How reasonable is it to assume that such rates could last over the three or four decades of retirement? As Physicist Neils Bohr once quipped, “Prediction is very difficult, especially about the future.” If we knew with certainty future inflation rates, investment rates of return, and the number of years we would live, retirement planning would be substantially easier. We can, however, look at the past to determine whether our assumptions about the future are plausible.

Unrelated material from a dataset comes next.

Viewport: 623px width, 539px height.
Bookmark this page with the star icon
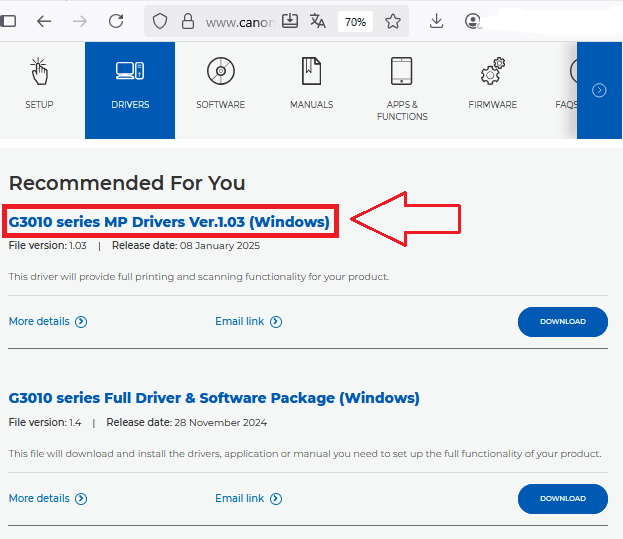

Figure 2. Comparison of CPI-derived inflation rates with CD rates.

The yellow curve in Figure 2 is the inflation rate computed from the Consumer Price Index for Urban Areas (CPI-U) from the Bureau of Labor Statistics from 1913 to 2006 (left scale). There have been many oscillations in the past, yet over the last few decades these extremes seem to have modulated. The end of the 1970’s was the last time that we suffered under double-digit inflation. From the 1980’s to the present we have enjoyed inflation rates less that 5%, usually much less.

For our purposes here, the relationship between inflation rates and the nominal rates of return on safe investments is what matters. As long as the investment rate of return on accumulated assets is appreciably larger than the inflation rate, then inflation risks are alleviated. The blue curve inf Figure 2 represents the rate of return from an average of 3-month Certificate of Deport (left scale). Usually, but not always. CDs have rates of return greater than the inflation rate.The red curve is the difference between the CD and CPI-derived inflation rates (right scale). Since 1968, the period over which we have managed to find data, the difference between the two has averaged 2%. For the scenarios outlined in Figure 1, assuming an investment rate of return of 5% and inflation rate of 3% seems reasonable.

There are a number of factors which will mitigate inflation risks associated with retirement. First, a CD rate of return is about about as conservative as one can get. A slightly more aggressive investment strategy would likely improve the long-term investment rate of return. Moreover, the CPI is thought to overestimate the real inflation rate. We actually might be able to increase withdrawals from assets at a rate lower than the inflation rate and maintain the same standard of living. Finally, any retirement strategy need not be rigid. As the investment returns and inflation change, it is possible to alter the withdrawal strategies as accumulated assets increase or decrease unexpectedly.